Re: [Durus-users] My wish-list for Durus 3.6 (20061031)

My wish-list for Durus 3.6 (20061031)
2006-10-31
Jesus Cea
2006-10-31
David Binger
2006-10-31
Jesus Cea
2006-10-31
Jesus Cea
My wish-list for Durus 3.6 (20061031)
David Binger
2006-10-31
On Oct 31, 2006, at 11:59 AM, Jesus Cea wrote:

> 1. Be able to play with threads in the same "safe" ways that Durus
> pre-3.5. (would be nice if available in durus 3.5.1 :-). The patch
> sent
> by David when 3.5 came out seems to work fine.

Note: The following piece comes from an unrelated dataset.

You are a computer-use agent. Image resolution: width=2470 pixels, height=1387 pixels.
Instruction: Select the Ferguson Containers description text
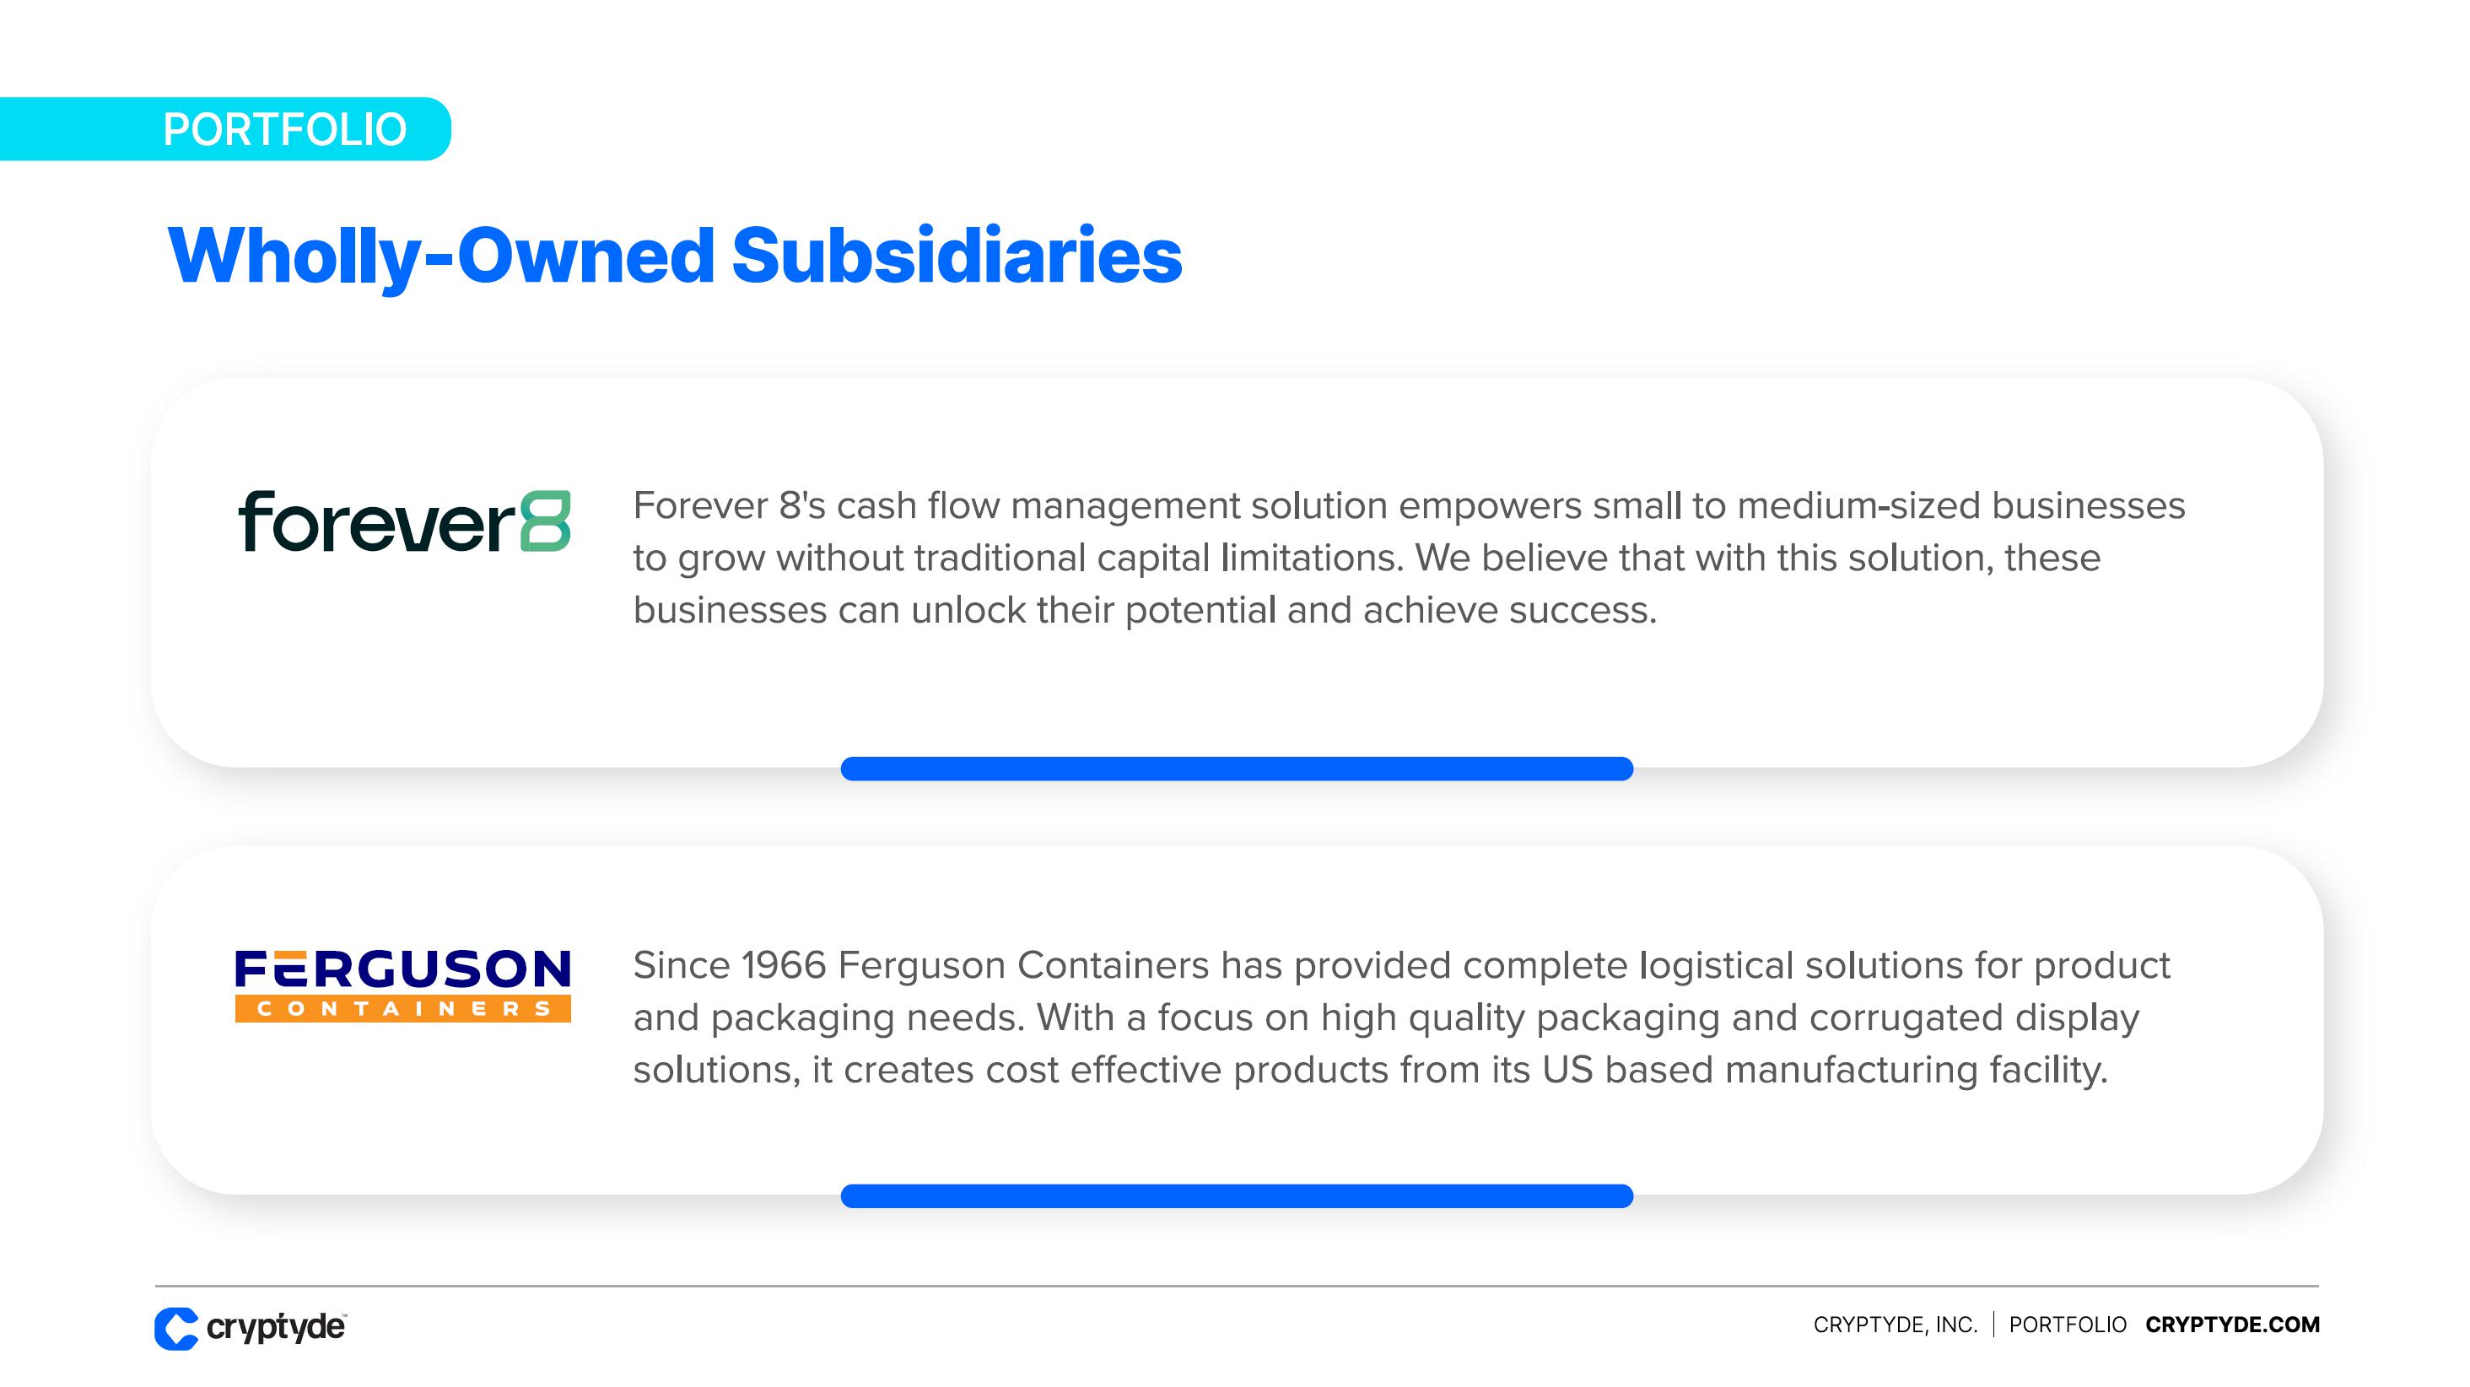coord(1400,1017)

I don't remember the details of that, but I'll assume that we have this
covered for the next release.

>
> 2. Fully implement "self.storage.sync()" support in
> serverstorage/filestorage.

I think I have this working now in the devel code.  In particular,
I can run a StorageServer whose underlying storage is itself
a ClientStorage connected to another StorageServer, and I can run
the stress test on connections to a master and multiple secondary
storage servers.

>
> - - Notify clients of objects garbage collected, to update their
> cache to
> a) reclaim memory early and b) to avoid "resurrecting" a dead object
> (for example, keeping (incorrectly) a nonpersistent reference around).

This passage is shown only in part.